А вы его какими-то записями снабжали?
«ДК». Про «ДК» он меня, конечно, спрашивал, потому что я в этой группе играл. Это – единственная рок-группа, которая мне нравилась. Потому что я в то время, например, имел опыт игры в группе «Центр». И я бы не сказал, что это на меня произвело какое-то впечатление. А вот «ДК» - это да. Это и мне было интересно. В общем, я Игорю рассказывал обо всем.

А у Игоря были какие-то друзья в Чкаловском поселке? Может, какая-то плохая компания?
Да, конечно. У него были друзья. Это музыканты – братья Лищенко. Потом Кузьма Рябинов. Они все – ну, я не знаю про Кузьму, но остальные все участники «Гражданской обороны» - они все его предали. Ну, может быть, это, конечно, провокация была спецслужб. Но Игорь мне рассказывал как раз, когда в дурдоме был, что ему показывали показания всех участников группы. И все от него отказались. Все ему изменили.

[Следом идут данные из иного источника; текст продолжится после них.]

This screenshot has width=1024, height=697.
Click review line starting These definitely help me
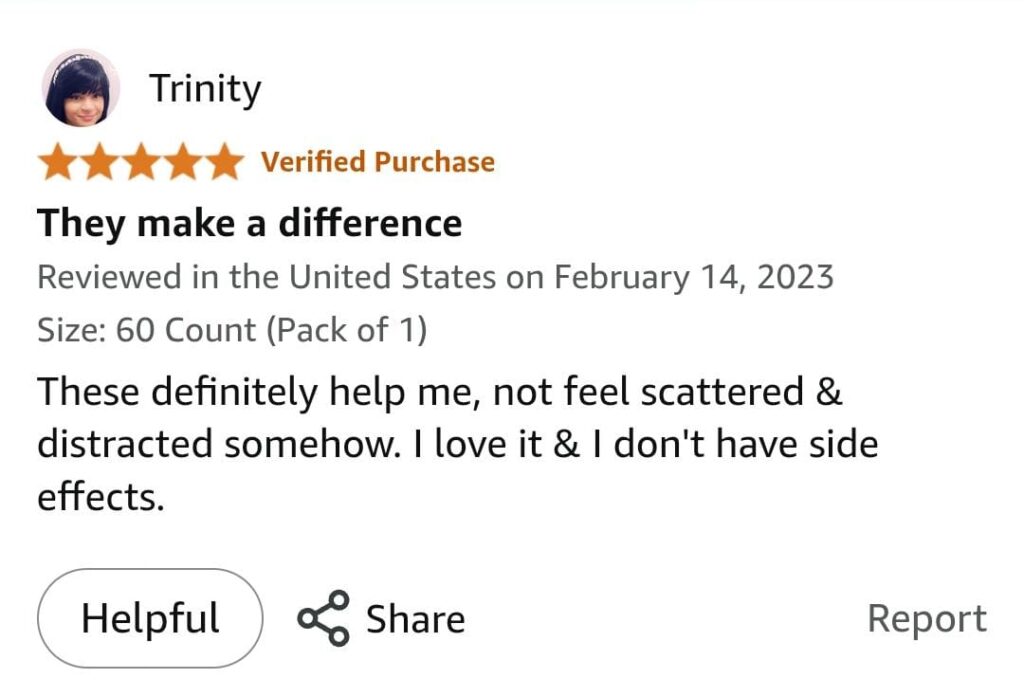(x=440, y=392)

А как Игорь попал в психиатрическую больницу?
Я в какой-то момент заметил, что не приходят письма от Игоря. Перестали. Так он писал мне чуть ли не одно письмо в неделю. В то время я жил без телефона, и позвонить мне было трудно. В поселке был один телефон на 15 тысяч жителей. И позвонить мне Игорь не мог. А мне, чтобы позвонить в Омск, нужно было идти на переговорный пункт, заказывать разговор.
В итоге я так и поступил. Поинтересовался у родителей: что с Игорем? Они мне что-то очень уклончиво ответили. Похоже, что по телефону говорить они боялись. И я даже не помню, как я об этом узнал. Может быть, в письме от родителей. Но, дело в том, что их письма тоже как-то перехватывались, и до меня не доходили.

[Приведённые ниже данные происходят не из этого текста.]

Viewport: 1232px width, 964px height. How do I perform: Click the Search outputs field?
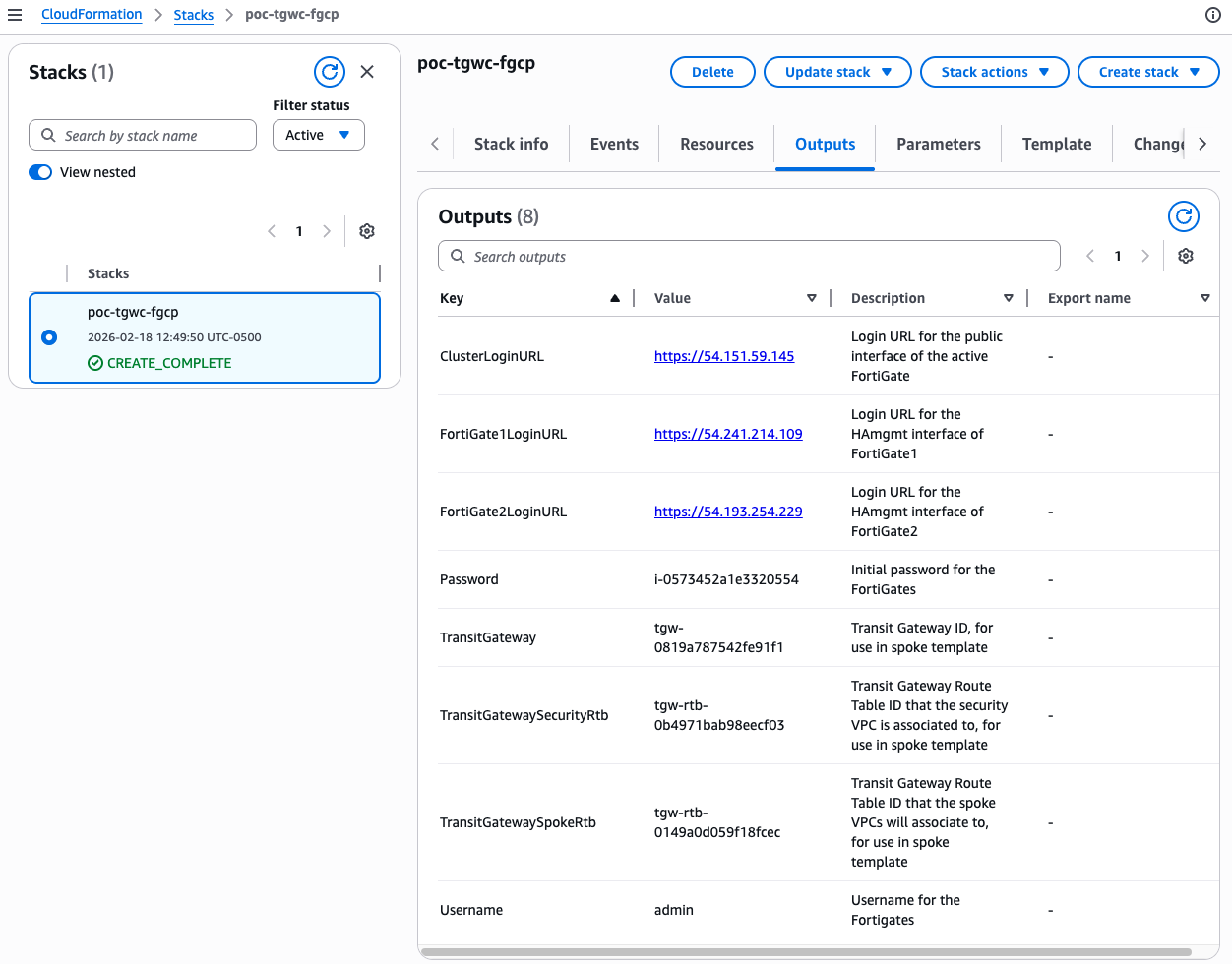748,256
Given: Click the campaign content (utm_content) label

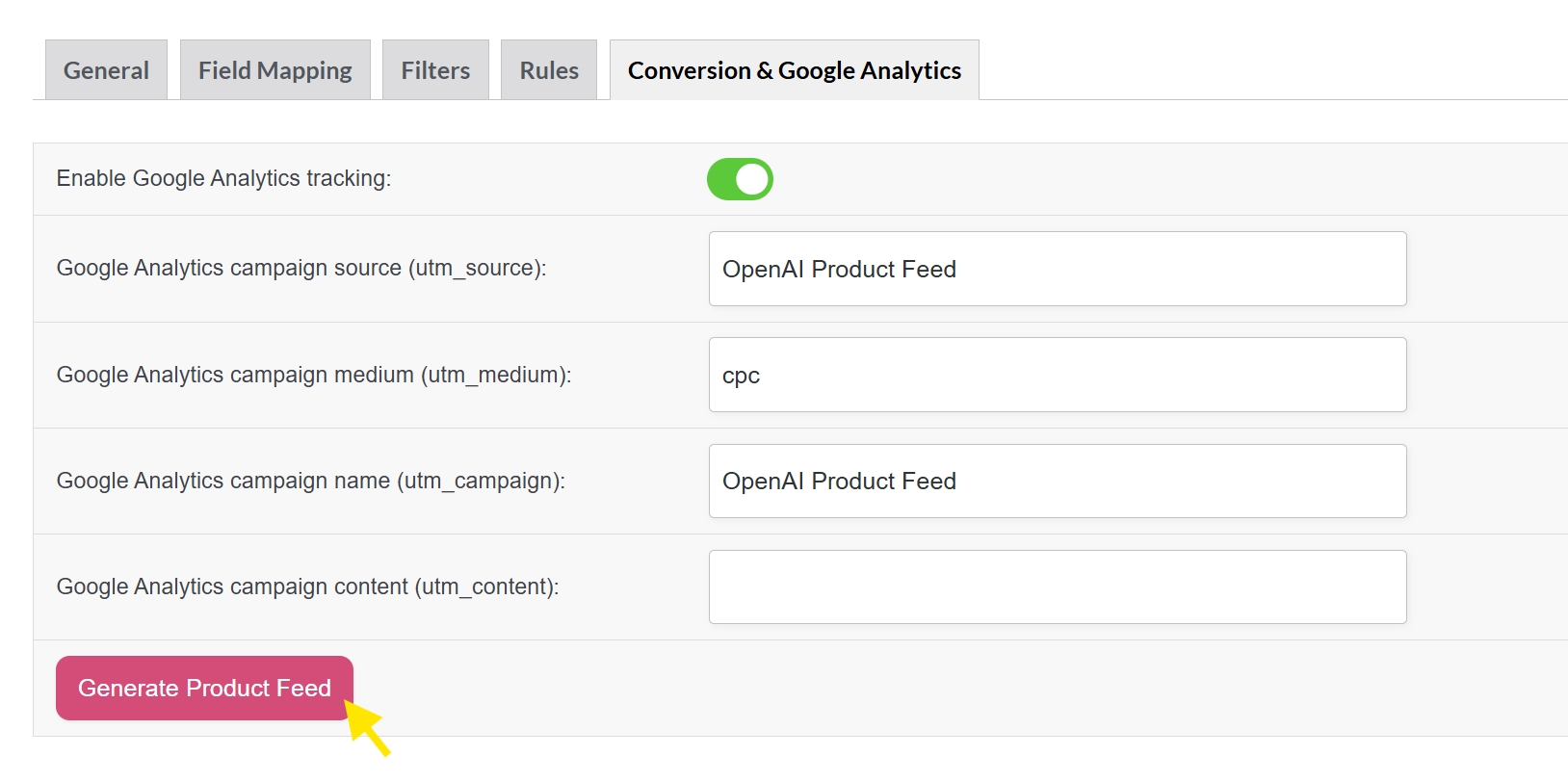Looking at the screenshot, I should pyautogui.click(x=307, y=586).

Но вот картина прояснилась. И что вы сделали?
Когда Игорь сидел в дурдоме, я решил с ним увидеться. Для этого я оформил командировку в Новосибирск (а я работал в институте авиационных материалов), приехал туда. Отметил командировку, поселился в общежитие, тихонько собрал портфель и уехал на поезде ночью в Омск.
Там отец мне рассказал, что как только Игоря забрали в психиатрическую лечебницу на черной «волге». Наша мама сама была врачом, работала до этих событий в поликлинике 4 управления. Естественно, она обзвонила знакомых психиатров, выяснила, где находится Игорь. Мама в то время работала, весной и осенью, в призывной комиссии, занималась отбраковкой призывников. А у психиатров тоже дети есть. И тем тоже в армию идти…

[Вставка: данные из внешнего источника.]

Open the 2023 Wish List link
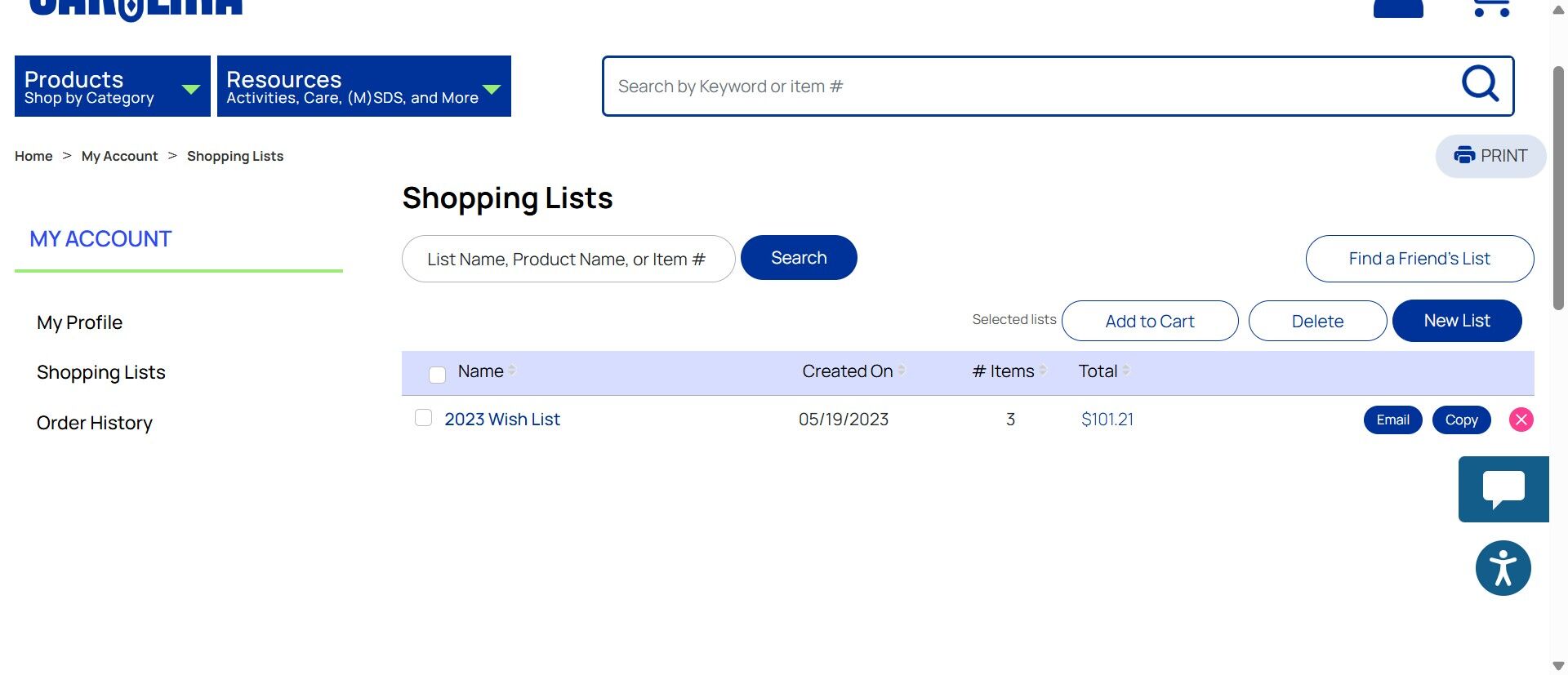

В общем, ничего объяснять не надо.
Да-да. Ничего объяснять не надо. Мама поговорила с коллегой. Та сказала: «Игорь у меня. Поместили его». Сказала: «Ничего он пить не будет, никакие таблетки, кроме витаминов ему не дают». Так и было, насколько я знаю.

То есть, его не закалывали? И история про сверхъинъекции аминазина – легендарная?
Да. Ничего такого не было. Кроме того, Игорь обязался в этой психушке мыть полы, за что был премирован ежедневными прогулками на свежем воздухе. Отец приезжал на такси с гражданской одеждой. Игорь переодевался, уезжал домой, слушал рок у себя в «ГрОб-Рекордс» часа три. Или, не знаю, встречался с кем-то. И также, на такси, уезжал.
И вот приехал я к родителям. Отец съездил, привез его. Мы с ним пообщались. Он рассказал: каково там, в этой дурке. У него, кстати, и диагноз был «суицидальный синдром». Это и давление спецслужб было, майора Мешкова, который герой песни «Лед под ногами майора».
Вы знаете, всех тех событий я в подробностях не помню. Прошло много времени. И потом – это была такая ситуация, скажем, стрессовая. И такие моменты у меня из памяти изглаживаются. С большого перепугу.
Однажды, примерно в то же время я очень опасался обыска. И я кому-то из друзей всю литературу нелегальную, которая у меня была, отдал на хранение. И напрочь забыл - кому. И до сих пор не могу вспомнить. Сейчас эти журналы имеют большую ценность. У меня там много всего было. Я все, что могло быть против меня, кому-то отдал. И сразу забыл кому.
Вечером следующего дня я вернулся в Новосибирск. Вряд ли я кого-то сильно обхитрил. Но у меня появился план спасения Игоря.